------ Data provided
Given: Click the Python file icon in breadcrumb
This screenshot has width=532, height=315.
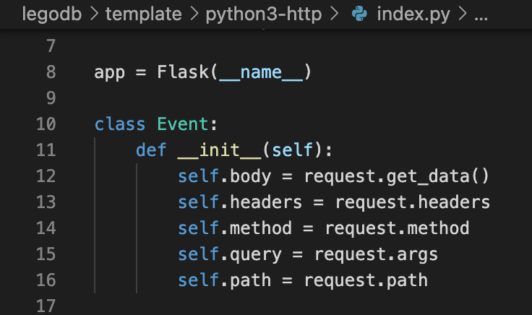Looking at the screenshot, I should pyautogui.click(x=358, y=14).
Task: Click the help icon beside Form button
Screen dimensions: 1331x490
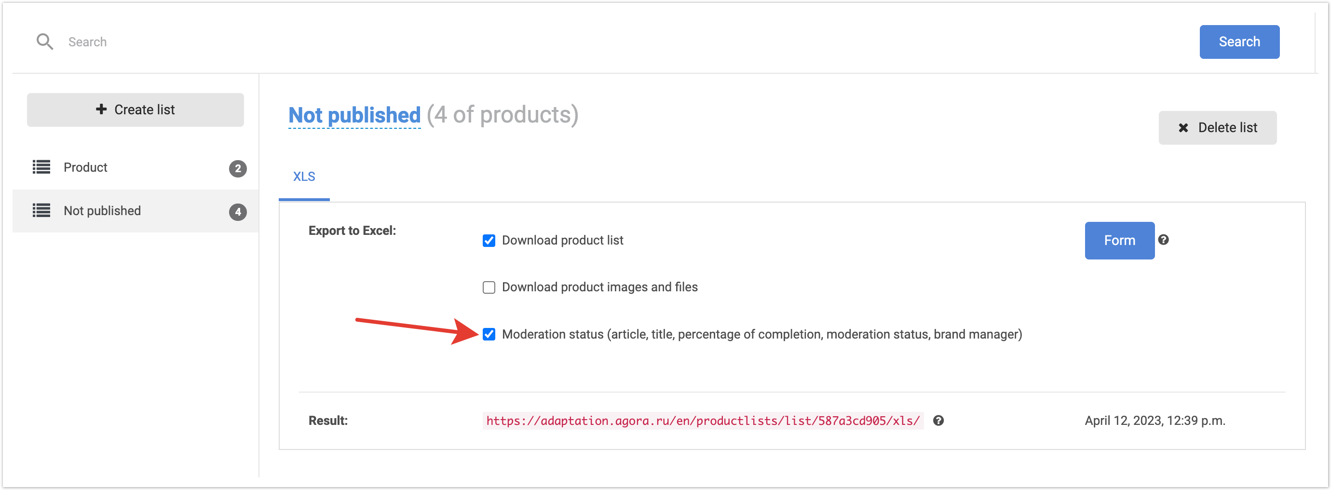Action: [x=1163, y=240]
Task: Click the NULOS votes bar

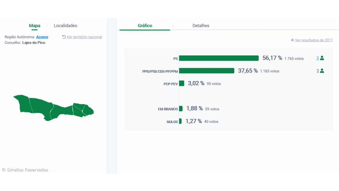Action: [x=180, y=121]
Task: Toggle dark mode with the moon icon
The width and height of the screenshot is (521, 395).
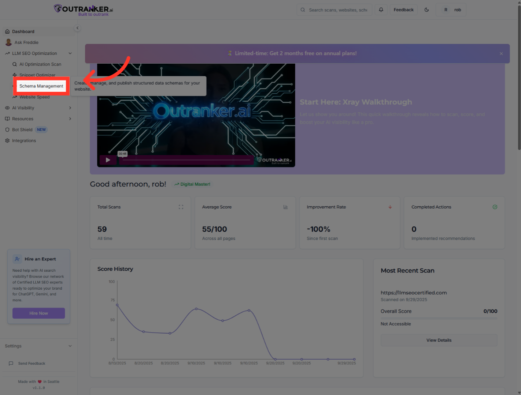Action: pos(426,10)
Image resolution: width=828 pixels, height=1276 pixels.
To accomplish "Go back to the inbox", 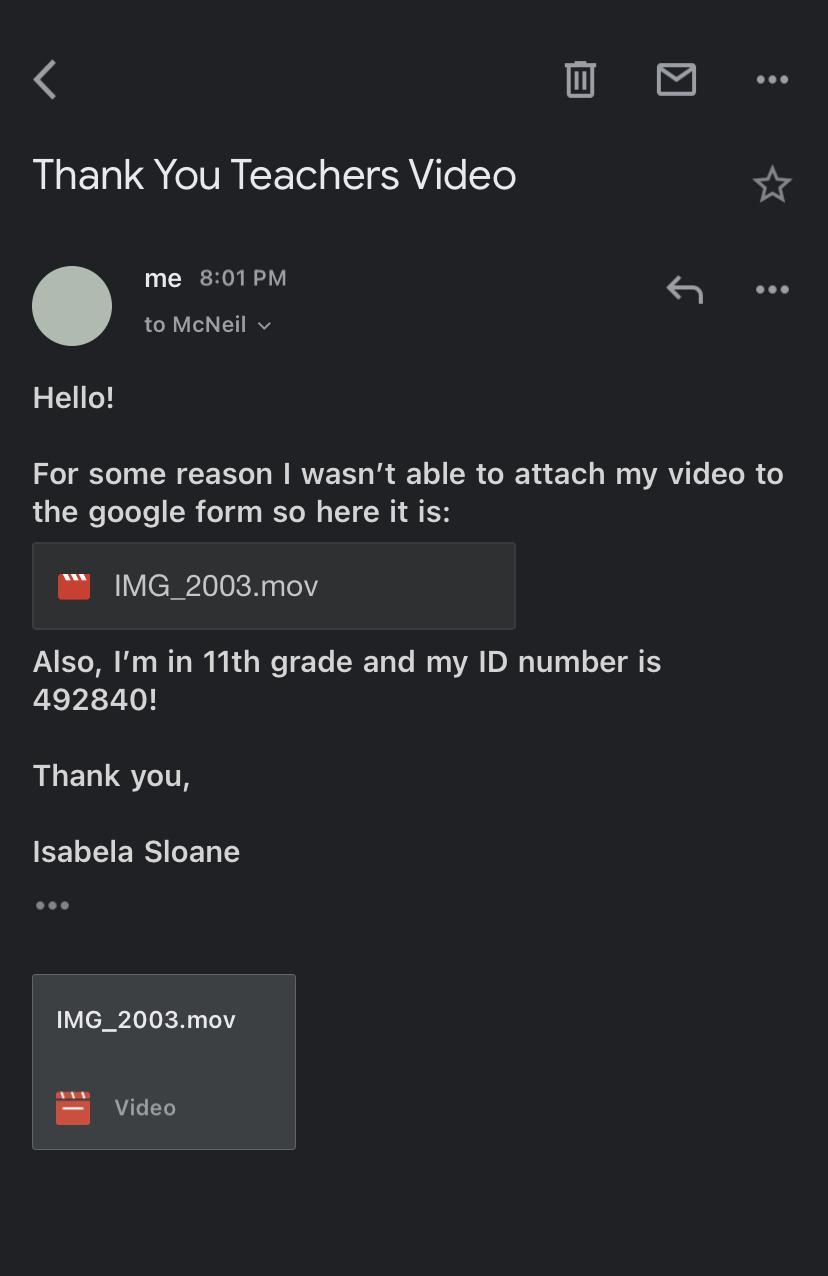I will click(x=46, y=80).

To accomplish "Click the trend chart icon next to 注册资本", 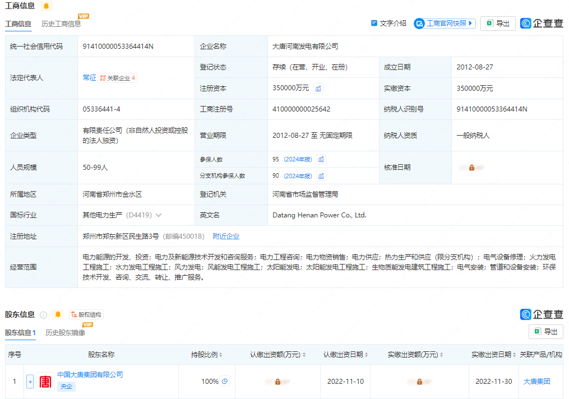I will click(x=318, y=88).
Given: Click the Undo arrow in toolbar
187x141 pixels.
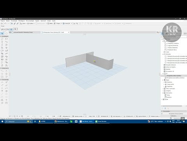Looking at the screenshot, I should [x=5, y=24].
------------
Activity:
Could you return all lines from the records that include the word "Given"?

Result:
Given: Click the Python file icon in breadcrumb
Given: Click the Undo arrow in toolbar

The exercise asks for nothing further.